--- BEGIN SOURCE EXCERPT ---

PROPRIETY OF TRANSFER

In her first point, Mother contends the circuit court erred as matter of law in accepting transfer of the guardianship matter because the Michigan court had no authority to transfer jurisdiction. Although the Michigan court recited Michigan Court Rule (MCR) 2.227 1 as the basis for its transfer order, Mother argues that the rule only authorized a change of venue within the State of Michigan and did not permit out-of-state transfer. Based on the improper grounds for transfer, Mother asserts the Cooper County Circuit Court did not have “subject matter jurisdiction” to accept the guardianship case and remove her as guardian.

Mother incorrectly frames the issue on appeal as one of subject matter jurisdiction. A court obtains subject matter jurisdiction by operation of law. Mo. Soybean Assoc. v. Mo. Clean Water Comm’n, 102 S.W.3d 10, 22 (Mo. banc 2008). Subject matter jurisdiction is “the power to hear and determine cases of the general class to which the proceeding in question belong.” Id. (quoting 21 C.J.S. Courts sec. 18, p. 24 (1990); Boone v. Lou Budke’s Arrow Fin. Co., 98 S.W.3d 555 (Mo.App.2002).) Under Missouri law, the probate division of a circuit court has statutory authority over all matters pertaining to the appointment of guardians of incapacitated persons. Section 472.020; 2 In re D.L.J., 916 S.W.2d 437, 437-38 (Mo.App.1996). Thus, Judge Koffman, as probate judge for the Cooper County Circuit Court, had subject matter jurisdiction to accept transfer of the guardianship matter from Michigan and rule on Father’s petition to modify. Similarly, it is clear that venue was proper in Cooper County as the place where Bryan Pulley had lived for at least four years prior to the modification hearing. Section 475.035.2.

--- END SOURCE EXCERPT ---
--- BEGIN RECORDED INFORMATION ---

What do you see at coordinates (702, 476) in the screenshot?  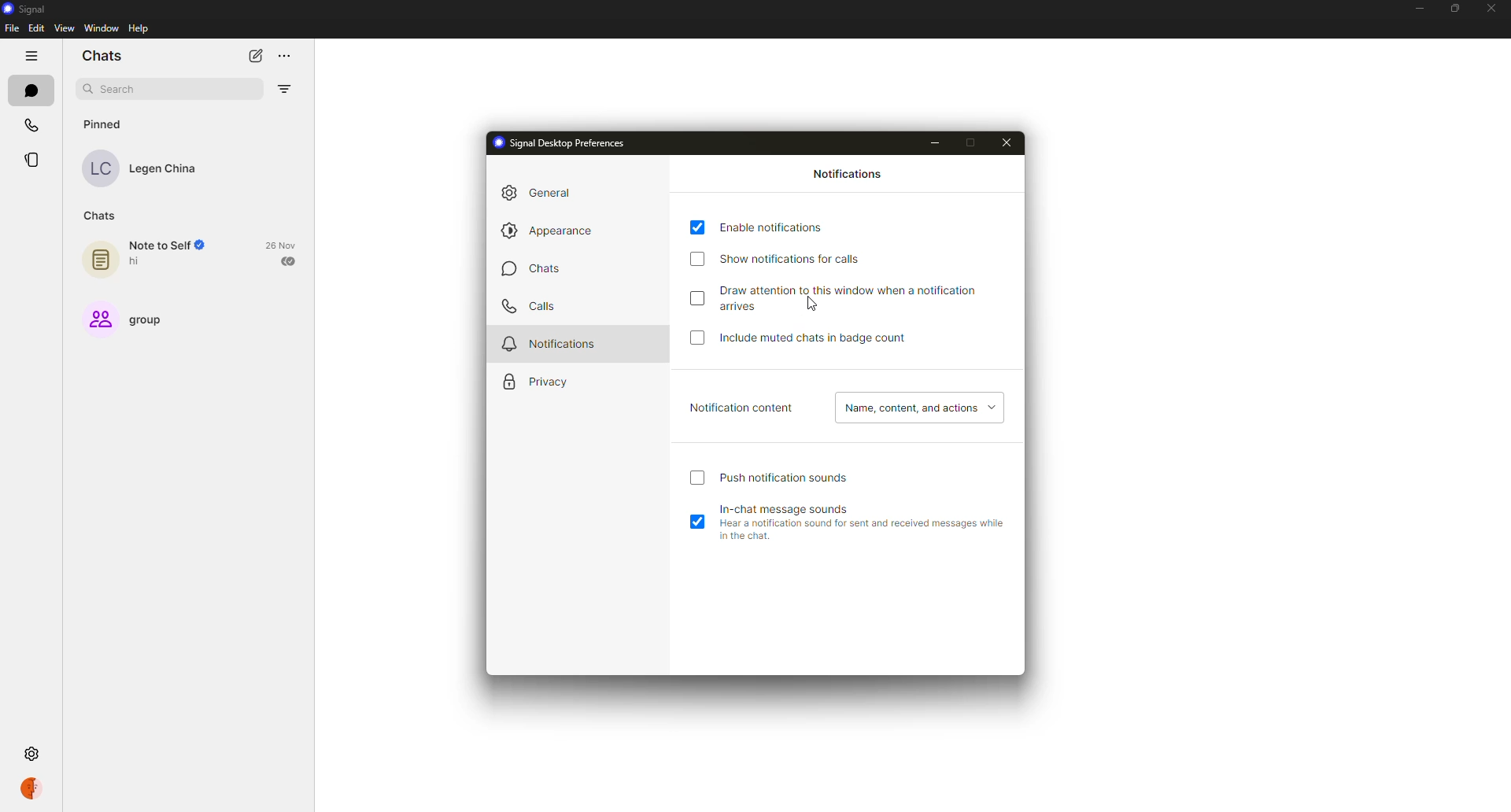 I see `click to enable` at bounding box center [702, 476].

--- END RECORDED INFORMATION ---

- PROBLEMS AND TASKS:
A. Answer these questions about the guardianship excerpt:
(i) Which Michigan Court Rule did the Michigan court cite as the basis for its transfer order?
(ii) Under Missouri law, which division of a circuit court has statutory authority over appointing guardians of incapacitated persons?
(iii) For how long had Bryan Pulley lived in Cooper County before the modification hearing?
B. Carry on the guardianship excerpt, picking up right after its final sentence.

- SOLVED PROBLEMS:
A.
(i) Michigan Court Rule (MCR) 2.227
(ii) The probate division
(iii) At least four years

B.
Mother also improperly seeks to challenge the correctness of the Michigan transfer order in this Missouri proceeding. She cites no authority for this collateral attack on a foreign order and has made no effort to appeal or challenge the order in the court system where it was rendered.

Missouri courts are obligated to give “full faith and credit” to a foreign state’s judicial proceedings unless the order or judgment was obtained by fraud or is void for lack of jurisdiction. Prye, 169 S.W.3d at 121; In re R.C.P., 57 S.W.3d 365, 371 (Mo.App.2001). Mother makes no allegation of fraud, nor does she assert that the Michigan court lacked personal or subject matter jurisdiction to rule in the *166 guardianship case. She contends only that the Michigan court erred in applying MCR 2.227 as the legal grounds for transferring the case to Missouri.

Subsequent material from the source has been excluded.